Third-Party Consents: The buyer in an acquisition transaction will typically seek to include a condition requiring the seller to obtain certain third-party consents required under contracts to which the seller is a party, such as customer contracts, supply contracts, and/or leases, prior to the closing of the acquisition. Although there may be numerous agreements that require consent, the parties may negotiate the specific agreements for which the seller must obtain consent prior to closing the acquisition.
Material Adverse Effect: While this condition is partially covered by the bring-down of the representations and warranties, it is often desirable for the buyer to include as a separate condition that no “material adverse effect” has occurred since signing. The definition of “material adverse effect” is typically the subject of substantial negotiations.

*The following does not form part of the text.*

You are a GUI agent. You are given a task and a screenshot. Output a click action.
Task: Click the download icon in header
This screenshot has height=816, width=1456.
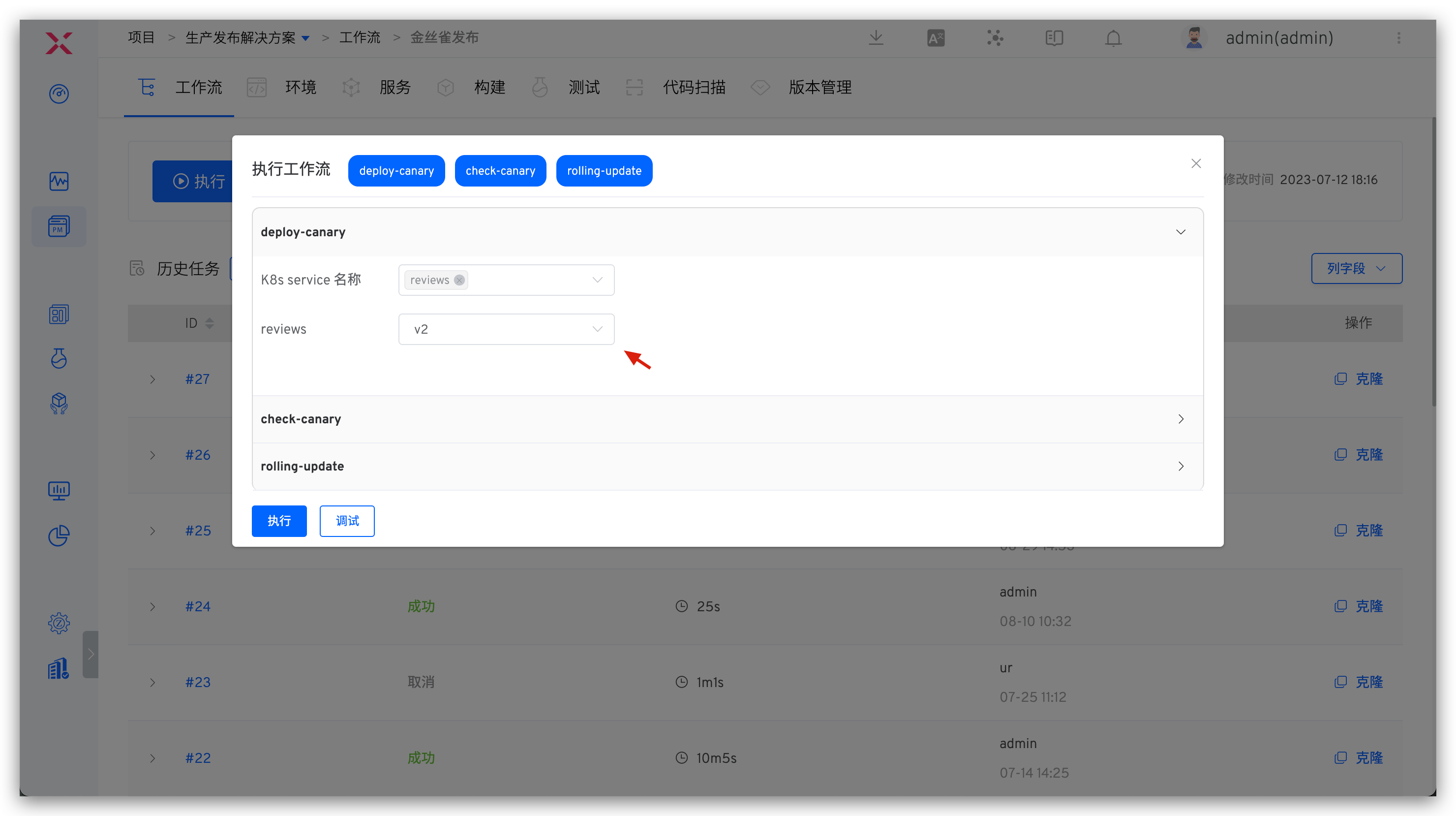tap(876, 38)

Litigation: Buyers and sellers may also consider including a condition that no litigation has been commenced that would restrain or prohibit the transaction.
Financing Condition: The buyer may attempt to include a closing condition that would make the closing subject to the buyer securing financing to pay the purchase price. The financing condition is especially important in acquisitions in which the buyer expects to borrow money to pay the purchase price.
Deal-Specific Conditions and Deliverables: If the buyer has any special concerns about an acquisition, such as the employment of certain employees, the settlement of certain liabilities, or the termination of certain liens, the buyer should address those concerns by including a deal-specific closing condition. In addition, the buyer may want to include certain deal specific deliverables that are required by the buyer to close. These deliverables may include legal opinions, evidence of termination of any liens or security interests, and any real property-related deliverables.
As noted above, if there will be a period of time between signing of the acquisition agreement and closing, the parties will need to agree on certain rights pursuant to which a party may terminate the acquisition agreement prior to closing. Parties generally include the following termination rights in an acquisition agreement:
Mutual Agreement: This right permits the acquisition agreement to be terminated upon the mutual written consent of both parties.
Breach of a Representation or Failure to Perform a Covenant: If a party is not in breach (generally, material breach) of the agreement, then such party may terminate the agreement for a breach or failure by the other party of its representations and warranties or covenants following an agreed-upon opportunity to cure.
“Drop Dead Date”: Parties typically will include a termination provision relating to a “drop dead date” for the acquisition. This provision provides that if a party’s closing conditions have not been satisfied by the agreed upon date, then the other party may terminate the agreement (provided that the terminating party is not in breach of the acquisition agreement).
Termination Due to Legal Impediment: Either party may terminate the acquisition agreement in the event any law makes the consummation of the transaction illegal or any governmental authority issues an order restraining or prohibiting the consummation of the transaction.
The acquisition agreement sometimes includes provisions imposing financial penalties on the party terminating the agreement. These provisions, commonly referred to as "break fees" (in the case of termination by the seller) or "reverse break fees" (in the case of termination by the buyer), are complicated and are often the subject of intense negotiation. The topic of break fees will be the subject of a separate article in this publication.
Although the most common closing conditions and termination rights are summarized in this article, the parties may include other closing conditions and termination rights based on deal-specific concerns. In addition, closing conditions and termination rights may vary depending on whether the transaction is a public or private acquisition.